◆ What needs to be done
Read the lines below, and copy any that contain the string "Given".

◆ Provided information
»»
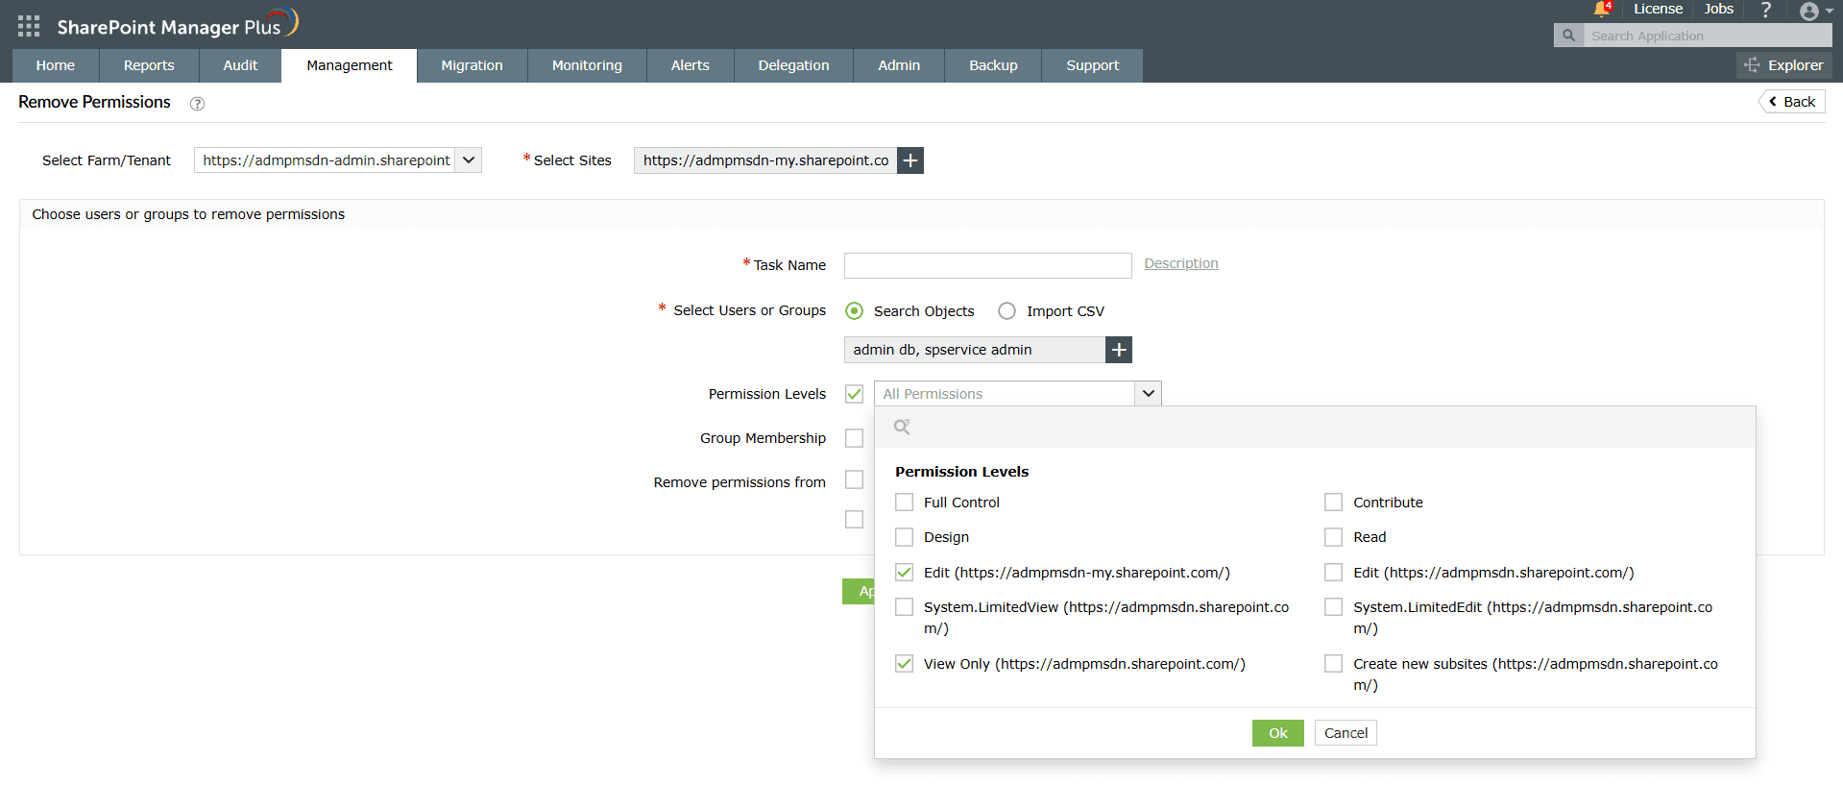The width and height of the screenshot is (1843, 810).
Task: Open the app grid launcher icon
Action: tap(29, 26)
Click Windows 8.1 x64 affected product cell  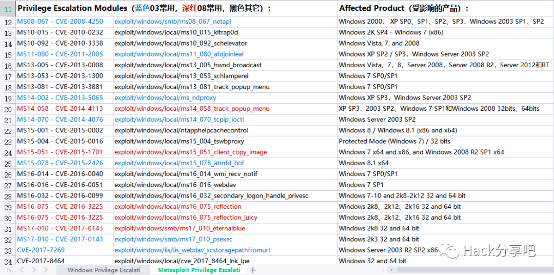tap(446, 163)
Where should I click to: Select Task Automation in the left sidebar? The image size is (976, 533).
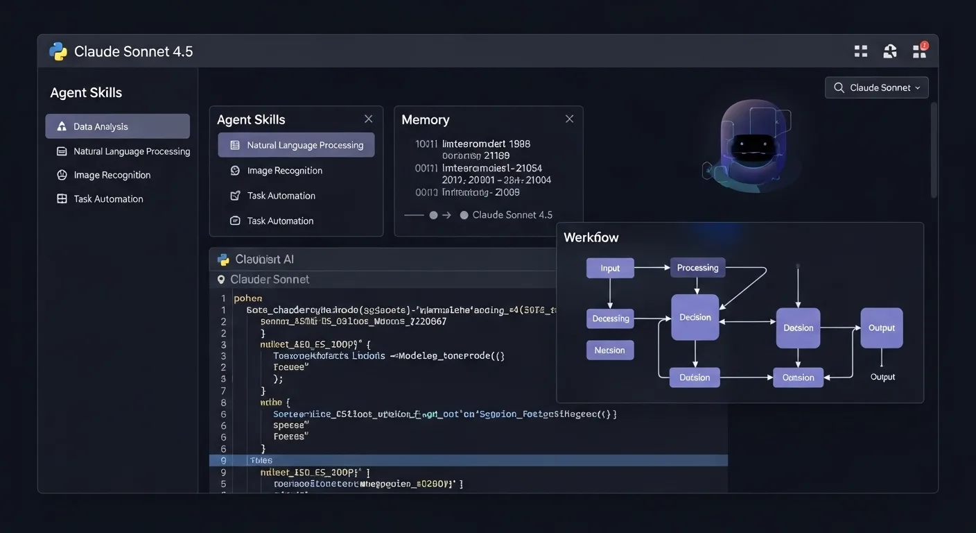click(108, 199)
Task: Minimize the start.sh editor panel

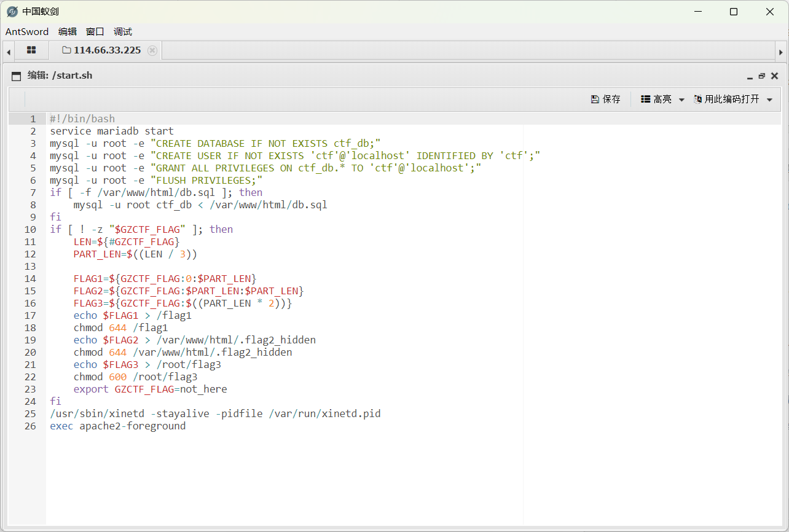Action: pyautogui.click(x=750, y=76)
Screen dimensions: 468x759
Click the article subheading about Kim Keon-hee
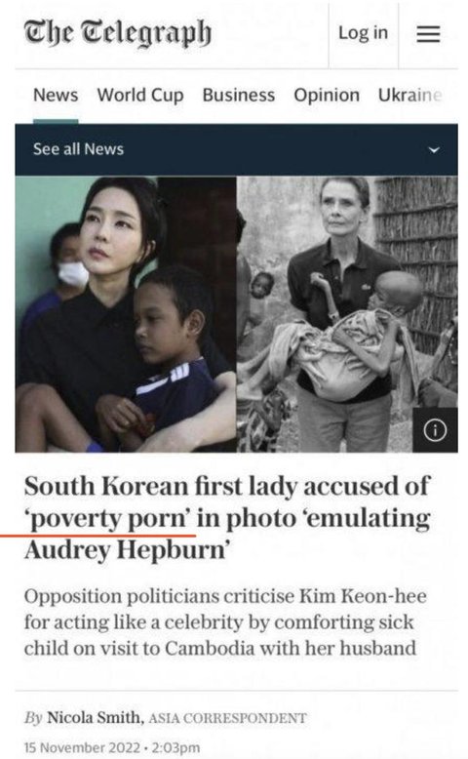(225, 622)
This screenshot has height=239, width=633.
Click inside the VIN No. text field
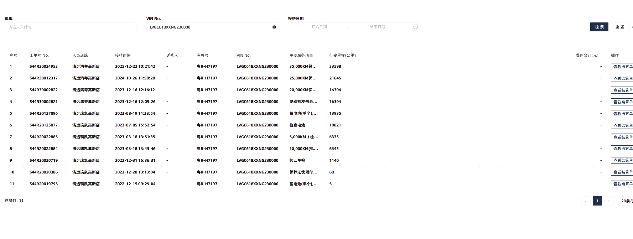[208, 27]
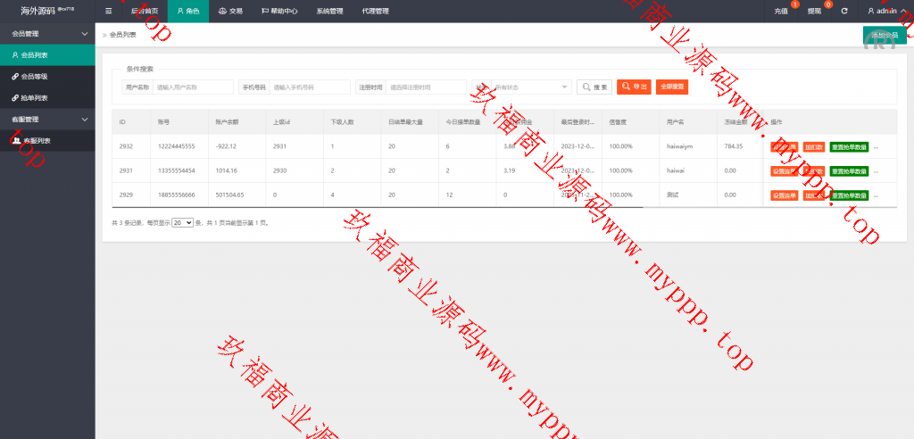Viewport: 914px width, 439px height.
Task: Open 会员等级 in the sidebar
Action: click(x=35, y=77)
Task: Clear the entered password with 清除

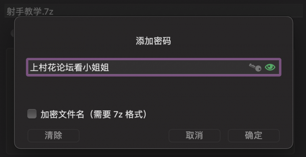Action: pos(54,135)
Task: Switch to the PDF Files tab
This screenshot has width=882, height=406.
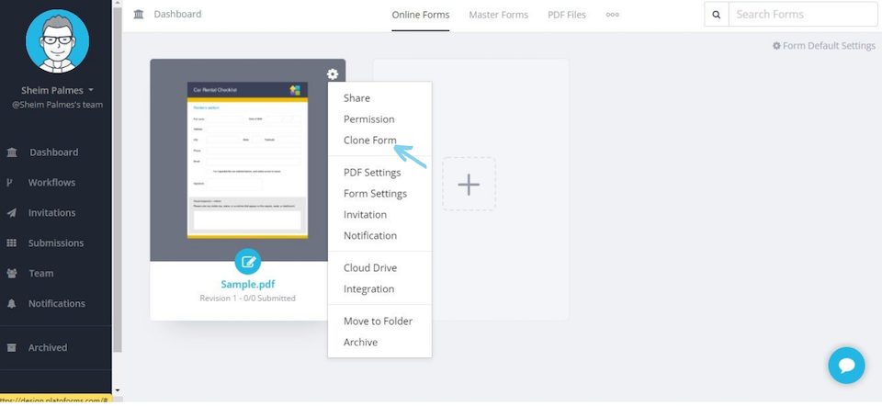Action: [566, 15]
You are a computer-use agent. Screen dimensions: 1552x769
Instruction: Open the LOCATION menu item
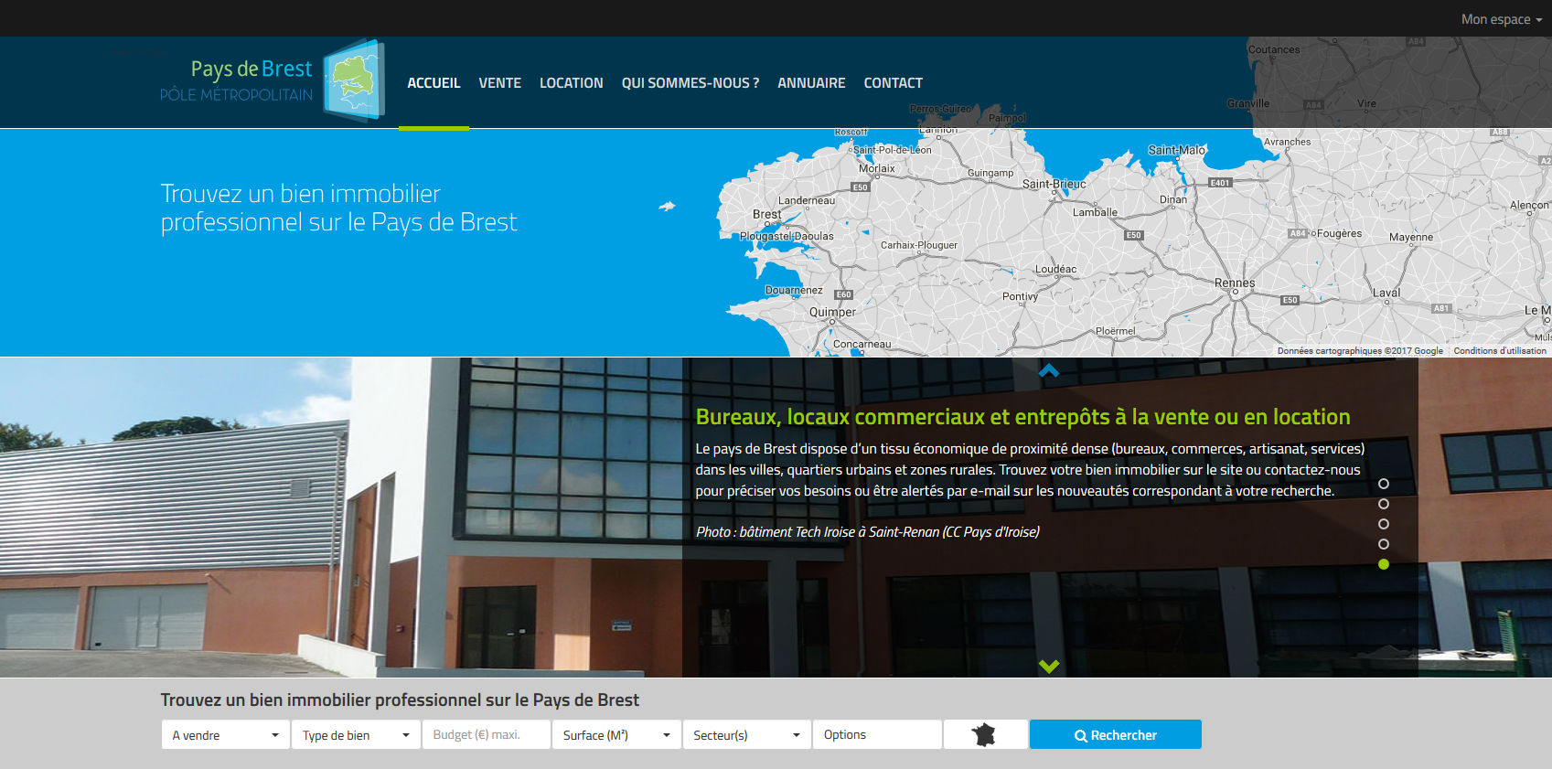[x=571, y=83]
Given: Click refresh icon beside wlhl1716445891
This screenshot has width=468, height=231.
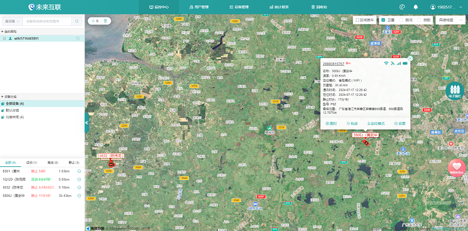Looking at the screenshot, I should pos(77,38).
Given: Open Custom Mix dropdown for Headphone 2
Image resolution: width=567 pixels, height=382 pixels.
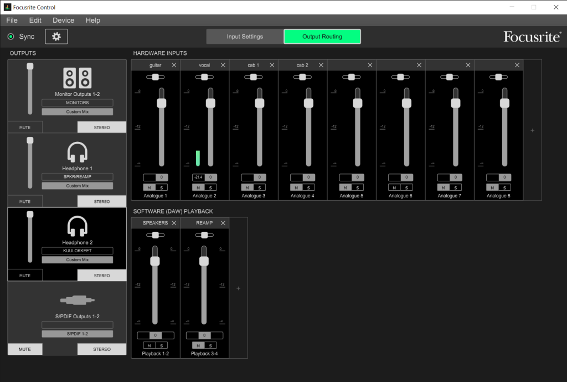Looking at the screenshot, I should (77, 260).
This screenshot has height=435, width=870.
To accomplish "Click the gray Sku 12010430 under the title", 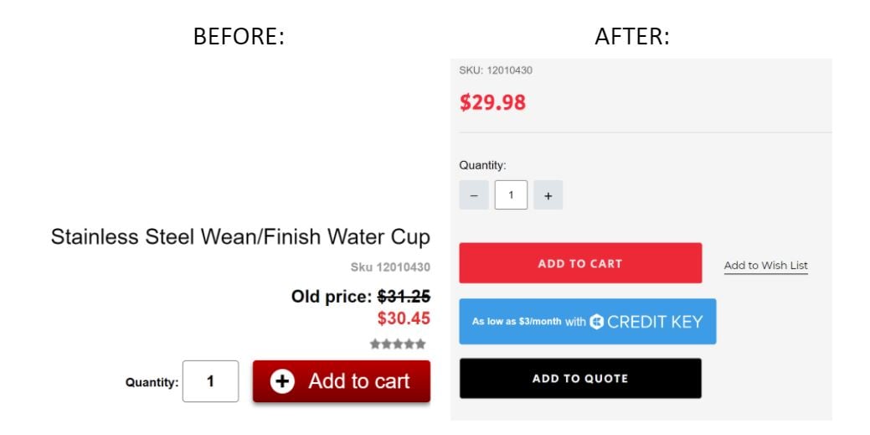I will (390, 267).
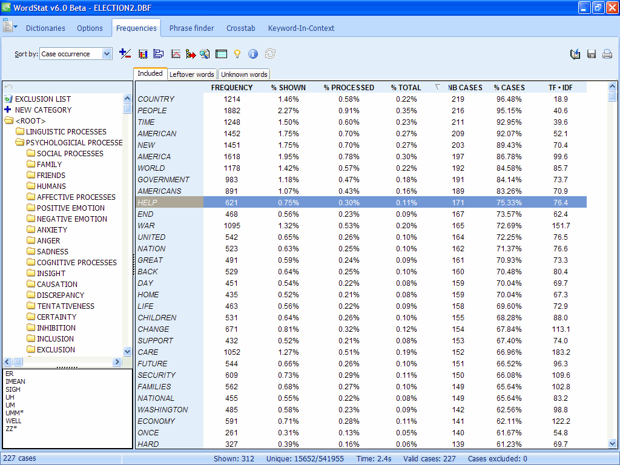Click the light bulb suggestion icon
Viewport: 620px width, 465px height.
point(237,54)
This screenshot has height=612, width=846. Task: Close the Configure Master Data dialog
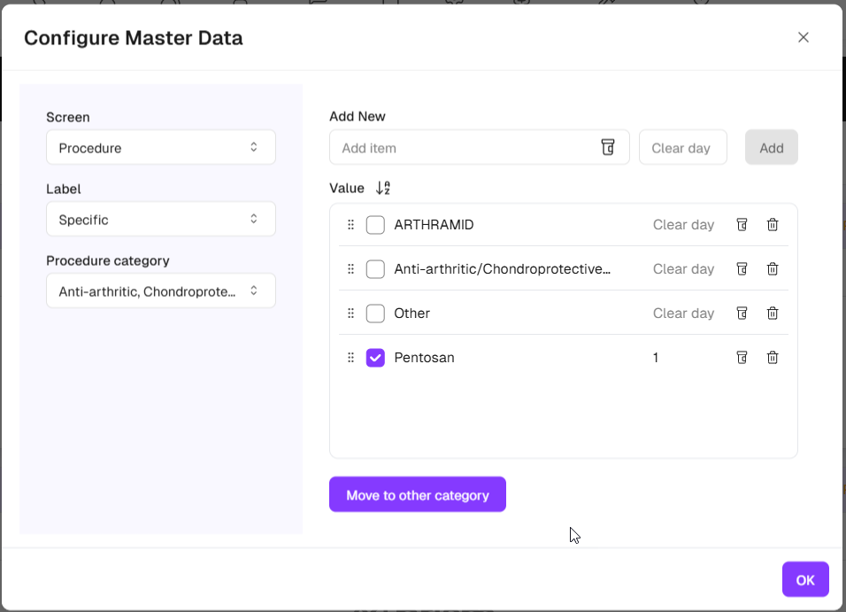click(x=803, y=37)
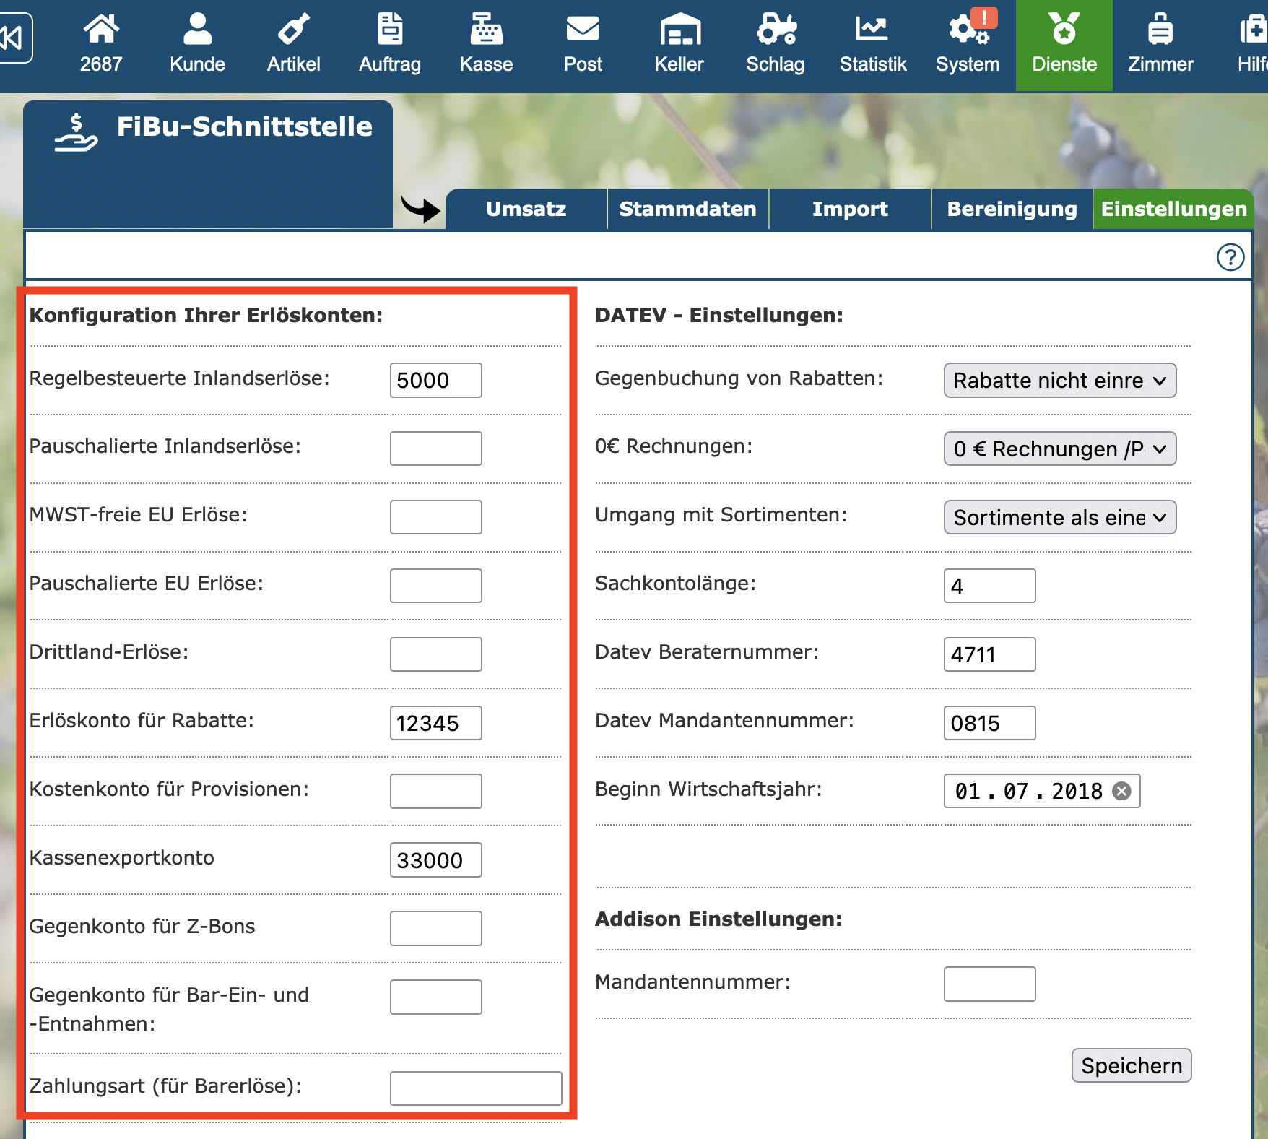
««
◆ Worked solution
Given: Click refresh icon beside wlhl1716445891
Given: Open Custom Mix dropdown for Headphone 2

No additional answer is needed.